青年塾の新展開

上甲 晃/ 2002年2月3日/ デイリーメッセージ/

設立以来満5年を経過した『青年塾』は、本当に多くの人たちのボランティア精神に支えられて歩んできた。この世知辛い世の中に、こんなにも潔く他人のために働ける人が大勢いるのかと、私自身が驚くほど、みんなが自発的に活動してくれた。それによってどれほど、私は勇気を与えられたことか。仮にも、二言目に、『いくらいただけるのですか』などと責め立てられたりしようものなら、きっと私も途中で投げ出していたかもしれない。投げ出さずにここまで歩めたのは、大勢の人たちの「無私の心」に支えられたからである。

今日までの『青年塾』は、みんなのボランティア精神を最大限に尊重するために、組織らしい組織をつくらなかったし、責任体制も明確にはしなかった。「私がやります」と申し出てくれた人の好意に甘え、善意に頼ってきたのである。それはそれで、実に好ましい組織のあり方であったし、いつも心通い合う雰囲気に満ちていた。

しかし、既に350人もの塾生が集った今日、すべてをボランティア精神に基づく、緩やかな組織運営ではまかないきれないほど、仕事量も多く、負担感も大きくなってきたように思われる。
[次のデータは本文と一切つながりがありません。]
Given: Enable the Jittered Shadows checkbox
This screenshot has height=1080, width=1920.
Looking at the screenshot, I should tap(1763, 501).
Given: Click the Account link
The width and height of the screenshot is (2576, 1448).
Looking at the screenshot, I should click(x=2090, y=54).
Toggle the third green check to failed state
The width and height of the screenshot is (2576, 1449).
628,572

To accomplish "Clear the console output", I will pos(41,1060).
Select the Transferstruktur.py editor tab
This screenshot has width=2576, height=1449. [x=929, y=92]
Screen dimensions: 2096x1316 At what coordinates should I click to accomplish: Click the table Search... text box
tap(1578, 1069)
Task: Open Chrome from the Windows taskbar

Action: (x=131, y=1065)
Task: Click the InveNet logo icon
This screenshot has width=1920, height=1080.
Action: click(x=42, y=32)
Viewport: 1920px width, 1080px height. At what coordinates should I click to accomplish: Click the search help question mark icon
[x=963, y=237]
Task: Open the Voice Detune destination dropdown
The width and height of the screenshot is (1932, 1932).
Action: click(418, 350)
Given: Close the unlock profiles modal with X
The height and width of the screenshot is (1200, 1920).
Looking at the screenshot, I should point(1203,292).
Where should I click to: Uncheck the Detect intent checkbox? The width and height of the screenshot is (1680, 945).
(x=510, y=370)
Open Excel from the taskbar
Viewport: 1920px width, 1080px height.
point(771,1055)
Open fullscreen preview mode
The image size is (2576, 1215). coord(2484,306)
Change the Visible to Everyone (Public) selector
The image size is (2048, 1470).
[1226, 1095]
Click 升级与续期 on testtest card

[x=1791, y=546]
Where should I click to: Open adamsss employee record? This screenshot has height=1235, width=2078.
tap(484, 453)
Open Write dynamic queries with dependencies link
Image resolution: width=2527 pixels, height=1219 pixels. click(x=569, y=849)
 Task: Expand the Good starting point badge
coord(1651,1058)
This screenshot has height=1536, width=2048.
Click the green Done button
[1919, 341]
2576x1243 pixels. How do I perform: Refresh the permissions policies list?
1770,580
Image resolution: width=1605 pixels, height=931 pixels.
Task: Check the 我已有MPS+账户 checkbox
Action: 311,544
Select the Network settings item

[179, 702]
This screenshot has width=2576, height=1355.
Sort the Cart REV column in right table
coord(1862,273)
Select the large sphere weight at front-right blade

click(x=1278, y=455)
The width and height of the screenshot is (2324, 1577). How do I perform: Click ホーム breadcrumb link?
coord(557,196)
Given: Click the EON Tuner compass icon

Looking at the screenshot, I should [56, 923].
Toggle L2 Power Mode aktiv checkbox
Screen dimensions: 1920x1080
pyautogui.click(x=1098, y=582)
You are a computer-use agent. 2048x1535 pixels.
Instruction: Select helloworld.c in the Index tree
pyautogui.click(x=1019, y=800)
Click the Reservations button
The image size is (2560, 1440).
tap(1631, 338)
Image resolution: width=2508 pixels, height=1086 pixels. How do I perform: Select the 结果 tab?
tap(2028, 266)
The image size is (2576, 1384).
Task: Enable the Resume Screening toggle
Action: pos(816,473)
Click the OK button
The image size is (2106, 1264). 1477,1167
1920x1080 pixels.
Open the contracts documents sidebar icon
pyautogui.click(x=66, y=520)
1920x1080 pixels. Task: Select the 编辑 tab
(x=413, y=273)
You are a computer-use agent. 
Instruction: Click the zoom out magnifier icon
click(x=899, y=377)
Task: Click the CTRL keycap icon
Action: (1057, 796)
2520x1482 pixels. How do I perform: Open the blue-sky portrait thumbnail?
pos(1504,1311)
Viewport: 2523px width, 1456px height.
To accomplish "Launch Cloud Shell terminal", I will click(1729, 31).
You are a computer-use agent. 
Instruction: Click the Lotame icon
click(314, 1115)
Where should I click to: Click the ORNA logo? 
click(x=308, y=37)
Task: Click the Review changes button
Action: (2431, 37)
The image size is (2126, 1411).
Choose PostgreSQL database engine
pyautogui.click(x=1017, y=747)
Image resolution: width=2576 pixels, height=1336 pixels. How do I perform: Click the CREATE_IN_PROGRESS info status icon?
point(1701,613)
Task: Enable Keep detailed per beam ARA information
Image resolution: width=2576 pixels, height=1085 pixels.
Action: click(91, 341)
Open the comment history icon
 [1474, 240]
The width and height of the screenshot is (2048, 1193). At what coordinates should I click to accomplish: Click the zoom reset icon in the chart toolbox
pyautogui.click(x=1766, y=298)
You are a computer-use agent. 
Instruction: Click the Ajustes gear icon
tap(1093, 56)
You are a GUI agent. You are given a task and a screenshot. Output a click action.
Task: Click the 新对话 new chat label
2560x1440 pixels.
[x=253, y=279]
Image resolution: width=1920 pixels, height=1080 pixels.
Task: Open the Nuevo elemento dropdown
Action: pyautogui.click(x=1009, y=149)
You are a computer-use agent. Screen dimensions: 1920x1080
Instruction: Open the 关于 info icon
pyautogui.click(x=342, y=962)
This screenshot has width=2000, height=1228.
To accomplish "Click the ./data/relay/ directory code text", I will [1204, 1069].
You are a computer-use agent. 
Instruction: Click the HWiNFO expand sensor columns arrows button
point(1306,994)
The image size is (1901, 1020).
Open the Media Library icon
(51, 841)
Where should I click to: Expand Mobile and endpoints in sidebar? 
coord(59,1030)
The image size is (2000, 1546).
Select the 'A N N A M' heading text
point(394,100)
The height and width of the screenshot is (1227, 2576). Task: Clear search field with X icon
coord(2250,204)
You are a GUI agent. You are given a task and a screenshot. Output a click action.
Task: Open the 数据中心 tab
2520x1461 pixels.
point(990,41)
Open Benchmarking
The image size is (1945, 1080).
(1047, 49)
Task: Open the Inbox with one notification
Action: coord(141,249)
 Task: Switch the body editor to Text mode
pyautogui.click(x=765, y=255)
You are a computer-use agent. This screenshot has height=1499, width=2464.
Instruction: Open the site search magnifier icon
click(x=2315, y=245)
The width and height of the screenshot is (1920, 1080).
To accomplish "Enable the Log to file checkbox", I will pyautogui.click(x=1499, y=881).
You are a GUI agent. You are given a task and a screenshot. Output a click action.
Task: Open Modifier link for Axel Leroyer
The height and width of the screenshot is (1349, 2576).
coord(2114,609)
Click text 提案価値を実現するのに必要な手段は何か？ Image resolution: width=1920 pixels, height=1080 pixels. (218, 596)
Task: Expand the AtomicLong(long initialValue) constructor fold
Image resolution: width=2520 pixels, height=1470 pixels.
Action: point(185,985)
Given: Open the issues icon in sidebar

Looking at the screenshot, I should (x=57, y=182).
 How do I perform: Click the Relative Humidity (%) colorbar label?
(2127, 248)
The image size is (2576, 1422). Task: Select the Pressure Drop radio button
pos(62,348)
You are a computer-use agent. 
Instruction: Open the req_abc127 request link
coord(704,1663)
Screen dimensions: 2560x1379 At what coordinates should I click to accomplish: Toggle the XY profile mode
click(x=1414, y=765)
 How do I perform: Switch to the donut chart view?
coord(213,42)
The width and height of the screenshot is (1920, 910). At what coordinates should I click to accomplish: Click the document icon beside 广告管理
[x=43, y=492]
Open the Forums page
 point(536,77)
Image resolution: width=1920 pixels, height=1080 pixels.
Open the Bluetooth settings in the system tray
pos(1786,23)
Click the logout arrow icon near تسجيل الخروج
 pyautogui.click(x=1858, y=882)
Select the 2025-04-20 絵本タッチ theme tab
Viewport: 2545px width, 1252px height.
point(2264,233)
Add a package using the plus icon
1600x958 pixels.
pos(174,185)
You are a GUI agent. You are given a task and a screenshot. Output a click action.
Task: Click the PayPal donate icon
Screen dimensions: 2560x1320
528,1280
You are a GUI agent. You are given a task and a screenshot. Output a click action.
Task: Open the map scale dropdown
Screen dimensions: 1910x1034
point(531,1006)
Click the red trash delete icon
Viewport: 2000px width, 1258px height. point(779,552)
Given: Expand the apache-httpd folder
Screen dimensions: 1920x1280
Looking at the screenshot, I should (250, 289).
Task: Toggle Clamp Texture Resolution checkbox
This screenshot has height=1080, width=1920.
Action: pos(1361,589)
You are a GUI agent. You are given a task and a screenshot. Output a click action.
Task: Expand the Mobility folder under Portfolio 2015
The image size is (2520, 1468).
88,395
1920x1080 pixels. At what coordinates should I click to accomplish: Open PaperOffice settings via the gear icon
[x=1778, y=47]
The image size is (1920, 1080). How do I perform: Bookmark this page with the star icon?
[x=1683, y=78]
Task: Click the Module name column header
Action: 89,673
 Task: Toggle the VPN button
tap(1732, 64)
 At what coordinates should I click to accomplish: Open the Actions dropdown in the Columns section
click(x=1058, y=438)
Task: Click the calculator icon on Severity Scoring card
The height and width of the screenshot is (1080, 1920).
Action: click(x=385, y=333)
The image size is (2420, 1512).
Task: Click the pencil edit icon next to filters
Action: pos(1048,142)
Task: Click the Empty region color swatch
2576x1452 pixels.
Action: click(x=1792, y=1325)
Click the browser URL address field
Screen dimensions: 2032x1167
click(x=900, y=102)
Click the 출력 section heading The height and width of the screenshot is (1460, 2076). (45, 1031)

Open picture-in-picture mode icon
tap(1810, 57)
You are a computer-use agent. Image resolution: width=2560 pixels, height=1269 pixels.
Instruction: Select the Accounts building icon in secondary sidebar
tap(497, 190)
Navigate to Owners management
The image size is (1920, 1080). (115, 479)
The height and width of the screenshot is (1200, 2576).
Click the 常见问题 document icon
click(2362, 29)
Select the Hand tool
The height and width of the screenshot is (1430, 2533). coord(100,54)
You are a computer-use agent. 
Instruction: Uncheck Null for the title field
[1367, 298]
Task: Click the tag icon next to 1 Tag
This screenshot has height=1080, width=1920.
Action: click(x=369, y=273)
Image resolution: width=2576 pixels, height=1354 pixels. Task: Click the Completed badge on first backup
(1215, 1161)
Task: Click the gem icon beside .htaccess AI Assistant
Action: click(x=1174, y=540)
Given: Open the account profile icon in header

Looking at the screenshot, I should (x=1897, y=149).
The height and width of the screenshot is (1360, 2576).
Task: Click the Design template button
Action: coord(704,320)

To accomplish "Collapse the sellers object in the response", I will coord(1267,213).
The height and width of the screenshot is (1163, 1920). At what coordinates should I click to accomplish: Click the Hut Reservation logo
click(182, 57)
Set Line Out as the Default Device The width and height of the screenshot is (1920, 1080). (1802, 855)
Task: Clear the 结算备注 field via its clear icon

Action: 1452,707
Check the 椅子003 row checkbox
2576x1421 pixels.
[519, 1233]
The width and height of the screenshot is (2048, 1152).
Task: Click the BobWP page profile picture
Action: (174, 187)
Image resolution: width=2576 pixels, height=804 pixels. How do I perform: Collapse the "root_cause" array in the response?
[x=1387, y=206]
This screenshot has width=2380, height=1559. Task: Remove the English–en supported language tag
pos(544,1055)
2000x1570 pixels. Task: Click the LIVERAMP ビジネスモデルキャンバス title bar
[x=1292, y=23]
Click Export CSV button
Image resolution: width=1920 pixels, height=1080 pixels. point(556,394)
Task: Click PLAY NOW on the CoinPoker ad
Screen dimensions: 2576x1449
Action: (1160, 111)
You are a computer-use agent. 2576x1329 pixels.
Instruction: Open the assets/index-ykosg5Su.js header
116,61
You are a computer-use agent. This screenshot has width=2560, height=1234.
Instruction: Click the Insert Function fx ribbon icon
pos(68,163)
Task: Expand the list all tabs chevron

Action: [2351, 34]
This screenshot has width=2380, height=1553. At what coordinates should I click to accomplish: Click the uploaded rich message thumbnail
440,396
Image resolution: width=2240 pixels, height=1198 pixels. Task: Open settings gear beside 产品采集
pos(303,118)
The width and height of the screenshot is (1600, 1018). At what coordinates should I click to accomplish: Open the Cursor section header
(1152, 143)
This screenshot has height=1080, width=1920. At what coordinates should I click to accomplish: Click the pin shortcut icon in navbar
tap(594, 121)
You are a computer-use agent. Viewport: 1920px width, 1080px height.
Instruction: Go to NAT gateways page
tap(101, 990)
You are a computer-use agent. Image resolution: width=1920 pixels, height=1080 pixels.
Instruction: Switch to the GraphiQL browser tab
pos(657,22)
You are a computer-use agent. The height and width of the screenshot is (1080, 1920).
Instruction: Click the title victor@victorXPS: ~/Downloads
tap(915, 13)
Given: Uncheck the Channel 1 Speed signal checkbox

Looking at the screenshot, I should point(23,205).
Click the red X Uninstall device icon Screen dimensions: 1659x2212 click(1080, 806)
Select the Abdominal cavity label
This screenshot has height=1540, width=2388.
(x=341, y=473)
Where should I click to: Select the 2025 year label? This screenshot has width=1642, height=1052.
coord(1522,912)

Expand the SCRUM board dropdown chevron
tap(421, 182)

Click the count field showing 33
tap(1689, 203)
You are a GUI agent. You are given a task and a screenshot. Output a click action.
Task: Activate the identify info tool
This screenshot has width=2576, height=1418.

例えば、『青年塾新聞』の編集一つ取ってみても、全員からネタを集め、取材を依頼し、締め切りの督促をし、編集にこぎつけるのは、並大抵ではない。一人二人のボランティア活動の限界を超えている。

今日、わが家で、『青年塾』のウインターミーティングが開かれた。この会合そのものも、ボランティア精神そのもの。拘束力をまったくもたない。「来ることのできる人が、来る」。それだけの指針だ。それでも、北海道から九州まで、25人もの塾生諸君が集まってくれたのだから、ボランティア精神は健在である。

ウインターミーティングで、私は、一つの提案をした。各地域における自主的な運営体制の確立である。ボランティア精神を第一としつつも、各地域ごとに、誰が代表世話人であり、誰が『青年塾新聞』編集の責任者であり、誰が募集活動の責任者であり、誰が財政的な責任者であり、誰が日常活動の責任者であるかを、これからは明確にしていきたいといった趣旨の提案であった。

『青年塾』は、今年4月からは400人を越える組織になる。その組織が、いつも生き生きと躍動するように機能するための「自立的運営体制」を、私は思い描いている。そして、塾生諸君が、゛生涯塾生゛として生き生きとした活動のできる受け皿をつくっていきたいものである。